Continue Reading Unreliable Expert Causation Evidence Ends Birth Defect Case

It seems that we have posted hundreds of times about attempts to impose liability on the manufacturer of a PMA device that a doctor chose to use off-label.  Recently, a bunch of those have involved Infuse.  Cales v. Baptist Healthcare Sys., Inc., No. 2015-CA-001103-MR, 2017 Ky. App. LEXIS 10 (Ky. Ct. App. Jan. 13, 2017), involves claims against a hospital over alleged off-label use of Infuse by a doctor there.  (The decision gives no indication of a specific alleged injury from the use.)  Why sue the hospital?  Maybe to keep the case against the manufacturer in state court.  Maybe to pursue someone else when the claims against the manufacturer are preempted.  The problem for the plaintiff is that she needs a viable claim against the hospital, at least something that can get by a motion to dismiss.  She offered three claims (two product liability and one medical negligence) premised on the hospital’s alleged knowledge of the possibility of off-label use, and the trial court dismissed them all.

Unfortunately for the hospital, the Kentucky Court of Appeals reversed as to one of the claims.  Product liability claims against the manufacturer of this PMA device have, as the court noted, “been mostly unsuccessful based on federal pre-emption.” Id. at *10.  Plaintiff claimed that preemption does not apply to such claims when made against a healthcare provider.  “This distinction is of no avail.” Id. at *11.  As the court analyzed it, consistent with the majority position, express preemption for PMA devices is based on the device, not how it is used or who uses it.  It stands to reason that strict liability product liability claims about the design and warnings of a PMA device are expressly preempted too.  This may seem obvious, but we think it is the first ruling of its kind in favor of a hospital.  That may be because strict liability claims against hospitals are generally unavailable.

Framing those claims as negligence does not help under the Kentucky Product Liability Act.  Among other things, a distributor or “middleman” is not liable simply based on knowing that there may be off-label use, which is not the same thing as knowing the product is in a defective condition.  Id. at **12-13.

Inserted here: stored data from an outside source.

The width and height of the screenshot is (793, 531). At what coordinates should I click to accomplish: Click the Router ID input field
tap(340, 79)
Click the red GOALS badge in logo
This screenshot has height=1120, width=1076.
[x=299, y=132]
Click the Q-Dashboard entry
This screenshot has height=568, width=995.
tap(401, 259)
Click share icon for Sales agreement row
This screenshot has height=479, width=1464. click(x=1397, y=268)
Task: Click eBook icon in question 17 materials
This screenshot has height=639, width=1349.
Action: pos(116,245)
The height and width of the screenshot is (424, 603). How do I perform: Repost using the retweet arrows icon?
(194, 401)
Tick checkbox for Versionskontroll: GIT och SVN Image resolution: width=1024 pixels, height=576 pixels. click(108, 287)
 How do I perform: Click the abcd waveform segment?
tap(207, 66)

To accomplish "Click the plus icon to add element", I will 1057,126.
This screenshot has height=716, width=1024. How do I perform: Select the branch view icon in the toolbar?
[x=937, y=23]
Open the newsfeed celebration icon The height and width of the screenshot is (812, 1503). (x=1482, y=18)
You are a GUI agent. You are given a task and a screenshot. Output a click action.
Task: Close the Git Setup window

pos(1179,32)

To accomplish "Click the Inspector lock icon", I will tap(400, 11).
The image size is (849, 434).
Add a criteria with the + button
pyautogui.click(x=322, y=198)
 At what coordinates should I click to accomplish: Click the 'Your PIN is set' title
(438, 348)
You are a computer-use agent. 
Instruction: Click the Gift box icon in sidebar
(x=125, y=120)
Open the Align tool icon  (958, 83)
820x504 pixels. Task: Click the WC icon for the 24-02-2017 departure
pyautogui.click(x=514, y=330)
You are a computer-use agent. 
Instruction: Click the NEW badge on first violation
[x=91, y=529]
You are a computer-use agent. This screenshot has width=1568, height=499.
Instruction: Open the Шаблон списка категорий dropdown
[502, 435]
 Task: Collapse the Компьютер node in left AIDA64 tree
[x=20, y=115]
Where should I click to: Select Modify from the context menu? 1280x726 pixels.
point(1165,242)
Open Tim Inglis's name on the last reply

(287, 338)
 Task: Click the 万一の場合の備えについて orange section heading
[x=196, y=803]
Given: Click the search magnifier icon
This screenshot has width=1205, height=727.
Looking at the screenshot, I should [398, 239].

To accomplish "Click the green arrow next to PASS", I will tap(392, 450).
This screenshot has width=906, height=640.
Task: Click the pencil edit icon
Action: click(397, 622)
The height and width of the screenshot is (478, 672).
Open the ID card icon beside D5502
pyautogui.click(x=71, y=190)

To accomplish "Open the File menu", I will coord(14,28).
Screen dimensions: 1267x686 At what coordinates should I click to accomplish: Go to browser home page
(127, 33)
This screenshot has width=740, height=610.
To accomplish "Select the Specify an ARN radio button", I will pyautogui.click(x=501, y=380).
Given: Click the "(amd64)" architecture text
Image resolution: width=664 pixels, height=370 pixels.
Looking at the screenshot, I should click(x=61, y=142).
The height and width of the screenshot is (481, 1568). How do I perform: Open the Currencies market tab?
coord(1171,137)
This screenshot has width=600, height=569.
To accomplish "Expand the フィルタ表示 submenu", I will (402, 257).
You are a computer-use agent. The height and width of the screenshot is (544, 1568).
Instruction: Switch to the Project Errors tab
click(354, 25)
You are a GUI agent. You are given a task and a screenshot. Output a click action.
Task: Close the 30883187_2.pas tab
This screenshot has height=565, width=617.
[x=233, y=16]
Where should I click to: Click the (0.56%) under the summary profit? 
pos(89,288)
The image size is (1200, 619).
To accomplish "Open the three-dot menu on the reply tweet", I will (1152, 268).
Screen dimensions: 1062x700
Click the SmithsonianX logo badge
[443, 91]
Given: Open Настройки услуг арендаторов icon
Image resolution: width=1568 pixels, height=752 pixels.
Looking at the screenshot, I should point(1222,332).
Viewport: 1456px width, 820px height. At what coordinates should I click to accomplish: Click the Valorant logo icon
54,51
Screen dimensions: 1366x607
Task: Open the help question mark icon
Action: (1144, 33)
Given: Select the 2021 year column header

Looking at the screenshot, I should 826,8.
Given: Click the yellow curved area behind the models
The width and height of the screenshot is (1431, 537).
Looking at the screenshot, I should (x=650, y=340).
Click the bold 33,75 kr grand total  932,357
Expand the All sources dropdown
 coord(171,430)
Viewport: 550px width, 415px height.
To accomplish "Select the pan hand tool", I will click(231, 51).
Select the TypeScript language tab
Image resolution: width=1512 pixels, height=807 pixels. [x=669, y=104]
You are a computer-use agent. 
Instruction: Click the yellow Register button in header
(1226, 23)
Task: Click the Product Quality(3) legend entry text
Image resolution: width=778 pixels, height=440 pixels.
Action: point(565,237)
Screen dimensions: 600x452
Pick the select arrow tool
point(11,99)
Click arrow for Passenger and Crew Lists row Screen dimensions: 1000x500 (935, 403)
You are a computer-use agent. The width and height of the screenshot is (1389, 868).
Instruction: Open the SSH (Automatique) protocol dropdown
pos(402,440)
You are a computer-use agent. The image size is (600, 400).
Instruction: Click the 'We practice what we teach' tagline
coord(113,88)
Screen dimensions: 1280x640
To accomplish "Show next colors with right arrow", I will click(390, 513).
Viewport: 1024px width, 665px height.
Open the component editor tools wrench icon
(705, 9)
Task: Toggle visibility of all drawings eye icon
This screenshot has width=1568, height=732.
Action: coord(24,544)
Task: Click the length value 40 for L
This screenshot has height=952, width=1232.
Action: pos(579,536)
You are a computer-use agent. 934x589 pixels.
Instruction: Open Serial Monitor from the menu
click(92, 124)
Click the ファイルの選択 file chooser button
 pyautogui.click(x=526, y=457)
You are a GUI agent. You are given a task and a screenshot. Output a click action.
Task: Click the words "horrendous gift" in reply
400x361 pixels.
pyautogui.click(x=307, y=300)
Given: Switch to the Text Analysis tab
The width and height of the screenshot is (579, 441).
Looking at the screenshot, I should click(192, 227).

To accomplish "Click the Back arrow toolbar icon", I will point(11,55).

Medical negligence predicated on the hospital not telling the plaintiff that her doctor planned to use the device off-label is neither preempted by the MDA—FDA does not regulate the practice of medicine—nor covered by the Kentucky Product Liability Act.  Kentucky law imposes a duty on hospitals to obtain informed consent from patients in connection with procedures to be performed.  Id. at **15-16.  In essence, the consent process is supposed to inform the patient of the “procedure[,] acceptable alternative procedures or treatments and substantial risks and hazards inherent in the proposed treatment or procedures.”  Id. at *15.  In the context of a motion to dismiss, the Cales appellate court viewed that whether there was a need to inform a patient of off-label us was a question of fact to be addressed as the case progresses and resurrected the medical negligence claim.  Id. at *17.  Not having the complaint in front of us, it is hard to say if there was any allegation of failing to inform the plaintiff of inherent substantial risks and hazards, it is hard to say whether this was a correct result.  We can say, however, as the court acknowledged in its discussion of the product liability claims, that off-label use does not necessarily involve excess risks compared to on-label use.  It may be possible to meet the state law requirements for proper consent without ever mentioning the loaded term “off-label.”  That is why other courts have held that there is no duty to warn that a planned treatment is off-label.